**EXERCISE OBJECTIVE**
Retype the lines of the material from the one containing "Task: Click Анастасія Дубін avatar tile" through the one containing "Select the Windows", both included.

**SOURCE DATA**
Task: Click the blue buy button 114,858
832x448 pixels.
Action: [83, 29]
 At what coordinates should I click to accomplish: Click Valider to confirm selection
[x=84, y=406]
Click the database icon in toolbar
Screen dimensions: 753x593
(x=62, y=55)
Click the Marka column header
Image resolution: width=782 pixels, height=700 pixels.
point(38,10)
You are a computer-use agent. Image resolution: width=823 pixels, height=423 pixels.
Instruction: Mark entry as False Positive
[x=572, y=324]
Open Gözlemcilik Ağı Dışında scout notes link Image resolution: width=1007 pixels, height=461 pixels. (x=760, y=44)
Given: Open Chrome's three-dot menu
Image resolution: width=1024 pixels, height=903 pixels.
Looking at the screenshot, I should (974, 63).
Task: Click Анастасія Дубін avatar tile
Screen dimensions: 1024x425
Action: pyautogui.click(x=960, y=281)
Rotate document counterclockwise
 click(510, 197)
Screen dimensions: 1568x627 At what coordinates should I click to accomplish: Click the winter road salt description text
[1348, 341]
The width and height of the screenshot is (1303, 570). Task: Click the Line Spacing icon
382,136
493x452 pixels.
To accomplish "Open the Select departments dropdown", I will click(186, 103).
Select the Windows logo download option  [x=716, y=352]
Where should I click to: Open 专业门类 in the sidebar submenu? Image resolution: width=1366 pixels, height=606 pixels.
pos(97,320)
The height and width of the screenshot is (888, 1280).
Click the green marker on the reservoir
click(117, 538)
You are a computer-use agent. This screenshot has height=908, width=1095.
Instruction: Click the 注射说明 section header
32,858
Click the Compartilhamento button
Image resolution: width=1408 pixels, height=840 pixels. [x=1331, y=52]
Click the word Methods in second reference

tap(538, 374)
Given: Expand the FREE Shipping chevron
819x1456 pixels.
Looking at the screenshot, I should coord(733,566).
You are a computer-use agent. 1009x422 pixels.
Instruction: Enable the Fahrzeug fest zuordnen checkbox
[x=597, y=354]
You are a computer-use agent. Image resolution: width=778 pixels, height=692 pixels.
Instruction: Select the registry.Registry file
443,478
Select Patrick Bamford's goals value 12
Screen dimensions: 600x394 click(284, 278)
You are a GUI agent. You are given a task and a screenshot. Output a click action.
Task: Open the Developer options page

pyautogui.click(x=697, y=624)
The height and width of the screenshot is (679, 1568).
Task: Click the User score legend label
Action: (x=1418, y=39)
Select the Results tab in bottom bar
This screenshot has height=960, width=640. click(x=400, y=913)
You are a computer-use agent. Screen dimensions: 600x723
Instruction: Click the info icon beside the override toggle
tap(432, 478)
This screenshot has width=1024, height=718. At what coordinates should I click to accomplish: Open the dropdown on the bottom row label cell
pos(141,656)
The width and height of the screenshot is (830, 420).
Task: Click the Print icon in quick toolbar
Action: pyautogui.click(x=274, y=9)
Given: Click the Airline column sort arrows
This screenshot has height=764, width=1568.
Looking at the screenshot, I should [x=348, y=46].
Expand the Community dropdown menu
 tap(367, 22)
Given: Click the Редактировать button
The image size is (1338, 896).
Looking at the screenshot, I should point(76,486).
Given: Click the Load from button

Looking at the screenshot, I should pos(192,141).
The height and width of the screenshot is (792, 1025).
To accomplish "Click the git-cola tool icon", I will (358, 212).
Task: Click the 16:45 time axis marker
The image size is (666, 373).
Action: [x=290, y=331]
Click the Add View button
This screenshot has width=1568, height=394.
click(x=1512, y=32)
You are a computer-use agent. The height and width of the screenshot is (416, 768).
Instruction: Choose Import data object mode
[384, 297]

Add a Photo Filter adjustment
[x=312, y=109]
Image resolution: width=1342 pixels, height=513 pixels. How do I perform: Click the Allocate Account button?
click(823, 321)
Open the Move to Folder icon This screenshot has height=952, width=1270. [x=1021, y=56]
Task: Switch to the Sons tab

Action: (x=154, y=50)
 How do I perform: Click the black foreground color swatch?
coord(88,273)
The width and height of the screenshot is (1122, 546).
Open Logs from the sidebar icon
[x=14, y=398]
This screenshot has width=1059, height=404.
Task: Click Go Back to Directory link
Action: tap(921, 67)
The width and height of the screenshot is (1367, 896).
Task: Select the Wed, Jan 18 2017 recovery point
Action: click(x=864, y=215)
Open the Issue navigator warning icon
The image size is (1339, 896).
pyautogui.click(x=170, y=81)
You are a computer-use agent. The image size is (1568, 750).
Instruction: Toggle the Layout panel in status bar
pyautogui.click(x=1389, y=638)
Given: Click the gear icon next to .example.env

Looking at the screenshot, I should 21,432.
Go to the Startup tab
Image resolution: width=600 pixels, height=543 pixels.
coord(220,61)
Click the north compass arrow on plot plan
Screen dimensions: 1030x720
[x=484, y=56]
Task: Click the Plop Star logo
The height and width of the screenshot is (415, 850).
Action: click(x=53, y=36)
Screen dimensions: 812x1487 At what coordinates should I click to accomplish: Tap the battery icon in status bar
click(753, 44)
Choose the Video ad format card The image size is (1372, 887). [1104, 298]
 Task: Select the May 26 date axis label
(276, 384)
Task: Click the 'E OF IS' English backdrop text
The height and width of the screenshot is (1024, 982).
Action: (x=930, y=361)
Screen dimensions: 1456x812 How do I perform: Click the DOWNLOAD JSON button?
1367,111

**EXERCISE RESPONSE**
Task: Click Анастасія Дубін avatar tile
Screen dimensions: 1024x425
Action: pyautogui.click(x=960, y=281)
Rotate document counterclockwise
 click(510, 197)
Screen dimensions: 1568x627 At what coordinates should I click to accomplish: Click the winter road salt description text
[1348, 341]
The width and height of the screenshot is (1303, 570). Task: Click the Line Spacing icon
382,136
493x452 pixels.
To accomplish "Open the Select departments dropdown", I will click(186, 103).
Select the Windows logo download option  [x=716, y=352]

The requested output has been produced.